Senate Republicans are expected to reveal some of their revisions to the tax and Medicaid portions of the One Big Beautiful Bill Act, inching closer to a nail-biter floor vote.
The House-passed multitrillion-dollar budget reconciliation bill extends key portions of the expiring 2017 Tax Cuts and Jobs Act for the next 10 years. It also raises the debt ceiling by at least $4 trillion, finds $1.7 trillion in savings, and fulfills President Donald Trump’s energy, border security and defense agenda.
The Senate Finance Committee’s expected changes to the bill include making permanent three tax incentives for businesses – full reimbursement for capital investments, an expanded deduction for corporation’s interest on debt, and streamlined deductions for companies’ research costs.
The legislation will also cap the Medicaid provider tax at 3.5%, down from the House’s version which bans states from raising provider taxes higher than 6%. Other potentially controversial changes to Medicaid could be included, though the committee may leave some portions unfinished to allow for negotiations.
Other major provisions that will likely have placeholders are reductions to the state and local tax (SALT) deduction cap, which a group of House Republicans vehemently pushed for. Those lawmakers have threatened to tank the bill, assuming the Senate passes it, if the upper chamber touches the boosted $40,000 SALT deduction cap.

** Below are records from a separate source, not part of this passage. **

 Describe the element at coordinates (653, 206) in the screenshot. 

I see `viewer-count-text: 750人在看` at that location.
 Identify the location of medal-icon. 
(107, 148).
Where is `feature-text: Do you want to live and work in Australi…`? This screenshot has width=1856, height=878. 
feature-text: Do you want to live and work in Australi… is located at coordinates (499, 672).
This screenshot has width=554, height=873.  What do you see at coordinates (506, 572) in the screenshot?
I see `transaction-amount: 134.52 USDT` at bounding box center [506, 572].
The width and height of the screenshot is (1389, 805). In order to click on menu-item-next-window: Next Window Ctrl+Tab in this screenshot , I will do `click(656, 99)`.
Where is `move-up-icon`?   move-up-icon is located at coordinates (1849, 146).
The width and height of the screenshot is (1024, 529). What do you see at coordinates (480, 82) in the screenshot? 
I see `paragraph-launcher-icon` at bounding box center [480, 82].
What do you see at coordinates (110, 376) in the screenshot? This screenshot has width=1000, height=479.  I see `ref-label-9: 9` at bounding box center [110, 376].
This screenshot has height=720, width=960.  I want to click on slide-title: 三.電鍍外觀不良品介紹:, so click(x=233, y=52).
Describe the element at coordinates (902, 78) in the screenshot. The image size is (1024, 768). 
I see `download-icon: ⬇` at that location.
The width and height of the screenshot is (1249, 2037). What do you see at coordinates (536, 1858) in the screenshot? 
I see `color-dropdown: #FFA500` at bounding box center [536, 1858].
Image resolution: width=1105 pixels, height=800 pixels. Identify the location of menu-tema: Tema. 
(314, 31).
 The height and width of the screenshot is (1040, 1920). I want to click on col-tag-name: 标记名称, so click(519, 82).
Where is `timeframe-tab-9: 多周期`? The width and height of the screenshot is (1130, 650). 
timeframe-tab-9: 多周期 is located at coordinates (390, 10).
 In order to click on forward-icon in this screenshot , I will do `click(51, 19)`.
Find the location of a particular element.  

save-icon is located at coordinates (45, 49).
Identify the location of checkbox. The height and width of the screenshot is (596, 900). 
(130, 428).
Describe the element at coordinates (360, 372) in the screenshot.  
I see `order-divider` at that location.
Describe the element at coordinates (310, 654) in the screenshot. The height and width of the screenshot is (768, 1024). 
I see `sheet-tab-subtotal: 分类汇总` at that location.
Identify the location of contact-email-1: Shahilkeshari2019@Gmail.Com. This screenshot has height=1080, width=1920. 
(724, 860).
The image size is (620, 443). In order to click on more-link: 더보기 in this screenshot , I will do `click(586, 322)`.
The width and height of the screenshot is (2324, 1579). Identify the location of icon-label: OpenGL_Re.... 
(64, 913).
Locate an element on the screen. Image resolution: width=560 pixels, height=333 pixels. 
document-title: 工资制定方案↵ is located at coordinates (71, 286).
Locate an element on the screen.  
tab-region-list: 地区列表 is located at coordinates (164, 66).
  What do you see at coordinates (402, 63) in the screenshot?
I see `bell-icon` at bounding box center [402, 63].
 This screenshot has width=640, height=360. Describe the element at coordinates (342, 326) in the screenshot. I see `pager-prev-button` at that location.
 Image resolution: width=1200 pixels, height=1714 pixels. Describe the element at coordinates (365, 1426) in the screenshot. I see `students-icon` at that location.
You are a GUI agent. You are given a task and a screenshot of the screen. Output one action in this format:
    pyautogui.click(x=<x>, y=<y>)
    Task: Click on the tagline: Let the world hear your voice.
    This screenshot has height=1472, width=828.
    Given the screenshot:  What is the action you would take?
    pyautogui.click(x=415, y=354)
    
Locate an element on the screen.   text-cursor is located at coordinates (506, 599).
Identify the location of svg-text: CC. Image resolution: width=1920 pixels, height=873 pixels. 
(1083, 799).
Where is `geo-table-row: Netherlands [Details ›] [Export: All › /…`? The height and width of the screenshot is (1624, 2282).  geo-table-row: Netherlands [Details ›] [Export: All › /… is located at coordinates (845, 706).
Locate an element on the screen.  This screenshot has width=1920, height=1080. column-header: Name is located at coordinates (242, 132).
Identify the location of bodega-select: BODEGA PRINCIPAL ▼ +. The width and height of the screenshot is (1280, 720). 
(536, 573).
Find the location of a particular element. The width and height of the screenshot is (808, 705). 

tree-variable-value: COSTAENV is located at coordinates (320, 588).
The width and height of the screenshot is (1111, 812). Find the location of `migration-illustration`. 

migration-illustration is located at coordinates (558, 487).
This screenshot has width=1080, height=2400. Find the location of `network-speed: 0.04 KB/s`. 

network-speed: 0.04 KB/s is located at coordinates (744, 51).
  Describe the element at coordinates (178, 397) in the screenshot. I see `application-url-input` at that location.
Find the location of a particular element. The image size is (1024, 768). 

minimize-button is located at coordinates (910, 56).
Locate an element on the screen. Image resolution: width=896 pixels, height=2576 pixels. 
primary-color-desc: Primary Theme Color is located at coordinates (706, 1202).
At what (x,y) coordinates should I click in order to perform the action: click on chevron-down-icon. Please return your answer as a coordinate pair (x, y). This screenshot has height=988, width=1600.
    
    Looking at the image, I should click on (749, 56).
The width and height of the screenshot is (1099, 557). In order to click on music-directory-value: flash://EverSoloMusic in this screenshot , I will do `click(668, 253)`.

Senate passage is far from certain however, even though the budget reconciliation process allows the bill to pass via a majority vote.
Any changes announced Monday will likely spark opposition from at least one Republican faction. Fiscal hardliners have demanded greater spending cuts to offset the cost of the bill, while other Republicans warn they will withhold support if clawbacks of climate and energy subsidies or reductions to Medicaid spending are ramped up.
There’s also the looming question of whether the Senate Finance Committee will use an unconventional accounting method to make all the 2017 tax cuts permanent, rather than sticking with the House’s ten-year extension.
The House operated under current law baseline, which assumes that extending current tax cuts will result in trillions of lost revenue over the next decade.
But if the committee’s addition to the bill uses the current policy baseline – which would treat the 2017 tax cut extensions as a continuation of current law rather than new policy – they could paper over the cost of extension, authorizing tax cut permanence.
Republicans in both the House and the Senate have already warned they will not support a bill that uses the current policy baseline.